Servizi sociali, il programma degli interventi per il 2022 a Trinitapoli

Di Natale: «Sostegno alla genitorialità fragile, lotta alla povertà educativa, assistenza ed integrazione per anziani e disabili, integrazione del reddito per fasce deboli»

martedì 18 gennaio 2022 16.04
«Sostegno alla genitorialità fragile, lotta alla povertà educativa, assistenza ed integrazione per anziani e disabili, integrazione del reddito per fasce deboli»: queste sono le direttrici per il 2022 lungo cui si muoverà Francesco di Natale, vicesindaco ed assessore alle Politiche sociali. «L'amministrazione comunale – spiega – ha programmato interventi mirati, che integrino quelli del Piano sociale di Zona e assicurino un supporto sostanziale alla famiglia, quale nucleo essenziale della comunità».

MINORI E ISTRUZIONE

Nel bilancio di previsione approvato lo scorso 7 gennaio, di Natale pone l'accento sul perdurare dell'emergenza sanitaria: «Abbiamo previsto l'implementazione delle risorse per l'assistenza specialistica domiciliare – sottolinea – con le educatrici che supportano le famiglie durante le ore pomeridiane e hanno un rapporto diretto con le scuole al fine di evitare la inadempienza dei minori e l'abbandono scolastico». Al fianco dei genitori, insomma, le assistenti sociali dell'Ambito di Trinitapoli, San Ferdinando di Puglia e Margherita di Savoia garantiranno 4220 ore in più, dando risposta alle crescenti esigenze emerse in questa fase pandemica per i 24 minori interessati.

LOTTA ALLA POVERTÀ EDUCATIVA

Se lo Stato riduce i fondi sull'assistenza specialistica (integrativa del sostegno sociale), il Psz "Tavoliere meridionale" mette a disposizione ulteriori 86mila euro che consentiranno il mantenimento del servizio sino all'espletamento della nuova gara indetta dall'Ambito. «La lotta alla povertà educativa – precisa il vicesindaco – è una nostra priorità: la pandemia e la didattica a distanza hanno creato isolamento tra i nostri minori.

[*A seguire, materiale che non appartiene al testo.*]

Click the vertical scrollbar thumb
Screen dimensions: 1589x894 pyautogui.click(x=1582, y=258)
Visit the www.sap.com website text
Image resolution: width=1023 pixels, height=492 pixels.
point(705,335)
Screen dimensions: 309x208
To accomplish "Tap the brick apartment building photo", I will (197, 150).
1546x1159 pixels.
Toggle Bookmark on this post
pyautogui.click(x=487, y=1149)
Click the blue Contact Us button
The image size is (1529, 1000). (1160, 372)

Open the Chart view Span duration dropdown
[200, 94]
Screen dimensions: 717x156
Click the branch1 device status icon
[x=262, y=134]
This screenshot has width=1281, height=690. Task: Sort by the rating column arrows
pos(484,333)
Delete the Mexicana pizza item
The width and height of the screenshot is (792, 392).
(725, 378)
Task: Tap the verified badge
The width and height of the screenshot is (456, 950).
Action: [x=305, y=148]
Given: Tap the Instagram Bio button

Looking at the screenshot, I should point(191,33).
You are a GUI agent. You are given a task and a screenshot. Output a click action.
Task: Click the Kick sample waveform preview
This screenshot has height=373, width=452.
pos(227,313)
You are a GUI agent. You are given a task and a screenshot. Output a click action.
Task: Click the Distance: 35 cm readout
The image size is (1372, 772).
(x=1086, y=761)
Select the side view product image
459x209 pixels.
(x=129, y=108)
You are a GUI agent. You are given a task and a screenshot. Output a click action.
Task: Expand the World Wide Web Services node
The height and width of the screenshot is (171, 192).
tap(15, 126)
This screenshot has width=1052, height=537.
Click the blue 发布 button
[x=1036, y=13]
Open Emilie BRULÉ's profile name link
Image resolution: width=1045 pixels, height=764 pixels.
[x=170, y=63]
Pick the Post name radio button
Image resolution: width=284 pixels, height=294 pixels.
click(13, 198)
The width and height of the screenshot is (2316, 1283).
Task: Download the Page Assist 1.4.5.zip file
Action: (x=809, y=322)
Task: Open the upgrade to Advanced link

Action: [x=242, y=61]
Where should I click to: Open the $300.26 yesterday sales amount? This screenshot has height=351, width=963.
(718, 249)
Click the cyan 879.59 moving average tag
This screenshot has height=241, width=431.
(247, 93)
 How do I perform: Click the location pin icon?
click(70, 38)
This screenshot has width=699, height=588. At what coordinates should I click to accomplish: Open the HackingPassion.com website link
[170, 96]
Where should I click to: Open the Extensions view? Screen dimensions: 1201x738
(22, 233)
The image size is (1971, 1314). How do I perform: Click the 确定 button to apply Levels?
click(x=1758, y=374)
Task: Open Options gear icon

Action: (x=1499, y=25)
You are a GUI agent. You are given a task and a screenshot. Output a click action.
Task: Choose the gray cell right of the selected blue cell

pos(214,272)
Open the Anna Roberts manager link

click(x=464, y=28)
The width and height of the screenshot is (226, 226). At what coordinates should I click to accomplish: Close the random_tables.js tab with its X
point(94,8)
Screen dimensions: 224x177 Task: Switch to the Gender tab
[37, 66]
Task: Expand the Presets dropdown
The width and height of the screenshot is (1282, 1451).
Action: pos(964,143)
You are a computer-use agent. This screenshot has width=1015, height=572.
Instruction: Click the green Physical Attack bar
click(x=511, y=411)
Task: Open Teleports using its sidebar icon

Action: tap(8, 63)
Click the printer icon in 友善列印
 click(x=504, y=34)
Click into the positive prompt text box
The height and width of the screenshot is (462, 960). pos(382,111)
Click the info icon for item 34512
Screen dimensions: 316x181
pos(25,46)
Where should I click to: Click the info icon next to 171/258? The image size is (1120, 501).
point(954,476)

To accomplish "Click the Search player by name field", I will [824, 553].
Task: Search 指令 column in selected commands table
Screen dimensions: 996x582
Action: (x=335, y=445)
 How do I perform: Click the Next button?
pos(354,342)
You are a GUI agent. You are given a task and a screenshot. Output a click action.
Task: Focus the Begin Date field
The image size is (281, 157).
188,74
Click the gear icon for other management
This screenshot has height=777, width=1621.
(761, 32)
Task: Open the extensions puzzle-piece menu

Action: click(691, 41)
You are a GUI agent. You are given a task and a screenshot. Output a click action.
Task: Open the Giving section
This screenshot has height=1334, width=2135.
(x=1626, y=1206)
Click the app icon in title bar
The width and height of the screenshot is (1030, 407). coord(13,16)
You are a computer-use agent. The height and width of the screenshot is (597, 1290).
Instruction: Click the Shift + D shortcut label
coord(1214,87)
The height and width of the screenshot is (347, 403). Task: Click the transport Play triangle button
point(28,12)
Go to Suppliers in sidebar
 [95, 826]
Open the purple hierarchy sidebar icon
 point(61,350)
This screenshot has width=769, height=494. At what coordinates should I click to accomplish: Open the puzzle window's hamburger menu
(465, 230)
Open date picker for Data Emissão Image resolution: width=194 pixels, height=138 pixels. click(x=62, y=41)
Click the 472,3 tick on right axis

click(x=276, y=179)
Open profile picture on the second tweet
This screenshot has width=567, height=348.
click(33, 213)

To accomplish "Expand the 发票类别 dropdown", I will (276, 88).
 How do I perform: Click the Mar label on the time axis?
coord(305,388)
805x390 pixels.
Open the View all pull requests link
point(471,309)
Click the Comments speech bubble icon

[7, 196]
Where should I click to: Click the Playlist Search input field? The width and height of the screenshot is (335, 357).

Con progetti di utilità sociale (d'intesa con Ecciass onlus e Volontariato vincenziano), renderemo sempre più proficuo ed intenso il rapporto di collaborazione con le associazioni che nel nostro territorio da anni si occupano del rapporto con i minori e le famiglie».

Si interverrà per la formazione ed integrazione scolastica dei minori con disturbi specifici di apprendimento, sempre più numerosi nelle segnalazioni dei dirigenti scolastici. «Il progetto "Open" accompagnerà i nostri ragazzi durante l'anno scolastico nelle fasce pomeridiane. Per loro, non solo attività di assistenza allo studio ma anche laboratoriali di orientamento ed educazione teatrale, nonché propedeutiche al canto, ed altre iniziative che coinvolgeranno gli stessi genitori».

DISABILI, MADRI, ANZIANI

Non mancheranno attività riabilitative in favore di ragazzi affetti da disabilità fisiche anche all'interno delle strutture sportive. Particolare interesse, poi, per progetti per la lotta alla violenza di genere ed in particolare di quella contro le donne. E ancora, screening del linguaggio all'interno delle scuole dell'infanzia con affiancamento agli insegnanti e sostegno socio-psico-pedagogico e logopedico dei bambini in difficoltà; assistenza psicologica in gravidanza e nella delicatissima fase post partum. Infine, lo sviluppo di iniziative che favoriscono il miglioramento dell'equilibrio psico fisico sociale e comunicativo degli anziani offrendo loro uno spazio di ascolto, riflessione e confronto, a testimonianza di quanto la terza età si debba ritenere una vera risorsa per la comunità, con incremento di quasi 1700 ore anche all'assistenza domiciliare sociale (Sad), garantendo quella domiciliare integrata (Adi) che evita isolamento dell'anziano, favorendone l'autonomia nelle mura domestiche.

PER LA FAMIGLIA

Nel 2022 continuerà il supporto dei "Volontari Carabinieri" alla Polizia locale per compiti di sorveglianza, ordine pubblico e disciplina del traffico, con una presenza utilissima e preziosa soprattutto nelle fasi più acute della pandemia. Il Covid tra le altre cose ha generato povertà, aggravando alcune situazioni familiari, fino al rischio di perdere la casa: «Per evitare l'effetto disgregativo – fa sapere di Natale – abbiamo raddoppiato i fondi per il supporto abitativo, ma anche di tutte quelle forme di integrazione del reddito, quali spese di viaggio per visite mediche, acquisto di farmaci vitali, pagamenti di bollette ed utenze».